Mahkememizce 10.10.2018 tarihinde mali müşavir ve makine mühendisinden oluşan bilirkişi heyetinden ikinci rapor alınmıştır. Bu raporda makinenin arıza nedeniyle gürültü yapması yüzünden belediye tarafından iş yerinin kapalı tutulduğu sürenin 59 gün olduğu, bu sürede yoksun kalınan kâr miktarının 11.484,41 TL olduğu, yeni motorun değerinin 3.068,00 TL olduğu tespit edilmiştir. Bilirkişi heyetine 10.04.2017 tarihli bilirkişi raporundaki tespitlere göre elektronik mühendisi bilirkişinin alınmaması nedeniyle bu rapor hükme esas alınmamıştır.
Dosya mali müşavir ve elektronik mühendisinden oluşan bilirkişi heyetine verilerek dava konusu makinedeki arızanın kullanımdan mı yoksa üretimden mi kaynaklandığının tespiti ile makinenin motorunun tamirde olduğu otuz gün ve davacının dükkanının belediye tarafından kapatıldığı elli dokuz gün olmak üzere seksen dokuz günde yoksun kaldığı kârın hesaplanması istenilmiştir.
Hazırlanan 03.06.2020 tarihli bilirkişi raporunda makinenin motorunun kumanda panelinden aldığı değerler limitinde çalıştığı için kullanıcının rulmanı bozma olanağının bulunmadığı, arızanın üreticiden kaynaklandığı, onarım bedelinin 961,70 TL olduğu, otuz günlük kâr kaybının 791,88 TL, elli dokuz günlük kâr kaybının ise 12.010,29 TL olduğu, toplam kâr kaybının ise 12.802,17 TL olduğu tespit edilmiştir.

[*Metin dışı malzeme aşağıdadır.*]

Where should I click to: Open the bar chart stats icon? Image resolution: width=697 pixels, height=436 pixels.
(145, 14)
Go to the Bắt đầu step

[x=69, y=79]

Davacı 07.05.2018 tarihli dilekçesi ile arıza yapan makinenin motoru nedeniyle yeni bir motor satın aldığını, iş yerinin kapalı kaldığı altmış gün için 30.000,00 TL zararının bulunduğunu belirterek bu zararının da karşılanmasını talep etmiştir. Davacının bu dilekçesi 6100 sayılı HMK m. 176’ya göre dava dilekçesinin ıslahı olarak kabul edilmiş ve 10.12.2019 tarihli duruşmada davacı tarafa 30.000,00 TL tutarlı talebini harçlandırması için iki hafta kesin süre verilmiştir. Davacı taraf bu süre içinde ıslah harcını yatırmamıştır. Bu nedenle 6100 sayılı HMK m. 181’e göre ıslah edilen işlemin yapılmamış olması nedeniyle ıslah hiç yapılmamış sayılmış ve davaya devam edilerek dava dilekçesindeki taleplere göre karar verilmiştir.
Hükme esas alınan 03.06.2020 tarihli bilirkişi raporunda dava konusu makinenin motorundaki arızanın kullanım hatasından değil üretim hatasından kaynaklandığı tespit edilmiş olup bu durumda 6098 sayılı TBK m. 219 ve 227’ye göre davalı şirket dava konusu makinedeki ayıptan ve bu ayıp nedeniyle davacının uğradığı zarardan hukuken sorumludur.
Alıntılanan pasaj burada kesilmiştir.